NumbL is essential for Xenopus primary neurogenesis
1 Institute of Developmental Biochemistry, University of Goettingen, Goettingen, Germany
2 Center for Nanoscale Microscopy and Molecular Physiology of the Brain (CNMPB), Goettingen 37077, Germany
3 Max Planck Institute of Experimental Medicine, Proteomics Group, Hermann-Rein-Str. 3, Goettingen 37075, Germany
BMC Developmental Biology 2013, 13:36 doi:10.1186/1471-213X-13-36Published: 14 October 2013
Members of the vertebrate Numb family of cell fate determinants serve multiple functions throughout early embryogenesis, including an essential role in the development of the nervous system. The Numb proteins interact with various partner proteins and correspondingly participate in multiple cellular activities, including inhibition of the Notch pathway.

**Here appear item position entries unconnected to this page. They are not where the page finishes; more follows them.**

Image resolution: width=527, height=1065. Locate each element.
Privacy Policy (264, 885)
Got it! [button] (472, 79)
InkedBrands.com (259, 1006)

Here, we describe the expression characteristics of Numb and Numblike (NumbL) during Xenopus development and characterize the function of NumbL during primary neurogenesis. NumbL, in contrast to Numb, is expressed in the territories of primary neurogenesis and is positively regulated by the Neurogenin family of proneural transcription factors. Knockdown of NumbL afforded a complete loss of primary neurons and did not lead to an increase in Notch signaling in the open neural plate. Furthermore, we provide evidence that interaction of NumbL with the AP-2 complex is required for NumbL function during primary neurogenesis.
We demonstrate an essential role of NumbL during Xenopus primary neurogenesis and provide evidence for a Notch-independent function of NumbL in this context.